When you start doing some Machine Learning, you go through a batch-oriented process: you take a dataset, build a Machine Learning model from this data, and use the model to make some predictions on another dataset. Then, you want to apply this process to streaming data, and this is where it can get confusing! Let's see what you can do in streaming and what you cannot do.
Looking at a use case
To illustrate this article, let's take one of the most common use cases of Machine Learning: estimating prices of real estate (just like Zillow does). You have a dataset of past observations, with the characteristics and the selling price of some houses:
You can build a regression model so that, when there is a new house to sell, you can estimate what the selling price will be, e.g. a house of 2000 sqft with a lot of 0.5 acres might sell around $250,000.
The first mistake people make is to think we can update the model when we receive a new house to sell. We can't, because the new piece of data is an unlabeled record: we know the characteristics of the house, but we don't know its selling price (yet). It is only once the house has been sold that we can enrich our training dataset with a new record.
The second usual mistake is to think we should update the model every time we have a new labeled record (a house was sold and we know its selling price). Well, we could, but it is probably not a good idea to do so. Training a model may require doing some cross-validation, going through a grid-search to optimize our parameters, and we may even try multiple algorithms. All of this is makes the process very resource-intensive. It is also a good idea to have a human verify that the model performs as expected before using it in production. And who knows, the real estate market may be going through a bubble, and you may want to refine your dataset to only keep the last 3 months of data.
Basically, what I am trying to say is that your Data Scientist should decide when to update the model.
More generally speaking, when you update your model incrementaly, i.e. as you receive new training examples, we talk about Online Machine Learning. However, few algorithms allow that.
Looking at technologies
To recap the point above:
- The training process should be done in batch, from time to time, with a fixed dataset, and will produce a model.
- A streaming application can use the model (without updating it), and we may need to update the application when a new model is produced.
Let's look at some popular Machine Learning toolkits:
- scikit-learn and Tensorflow: two popular Python libraries.
- Spark ML: a library built on top of Apache Spark.
- cloud-hosted Machine Learning services, such as Google Cloud Machine Learning Engine or AWS SageMaker.

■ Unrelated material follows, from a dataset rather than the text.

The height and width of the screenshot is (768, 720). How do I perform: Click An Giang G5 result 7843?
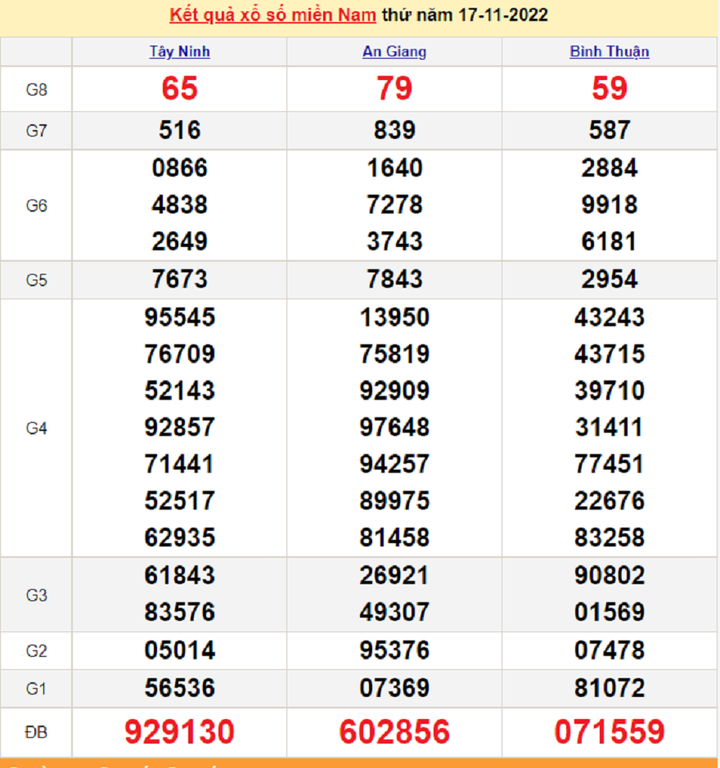coord(394,279)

- H2O.ai: a mostly-Java based platform.
These are all great options to build a ML model, but let's say you want to use the model to make some predictions in realtime, as events arrive in Kafka, and your application is Java-based:
- scikit-learn and Tensorflow: since these are Python libraries, your best bet is to expose the model on a REST API, and call the API from your Java application. Serving the model - and potentially scaling it - requires some work, though.
- Spark ML: you will most likely have to use Spark Streaming, which comes with its set of challenges (high latency, complexity when updating an application, etc.).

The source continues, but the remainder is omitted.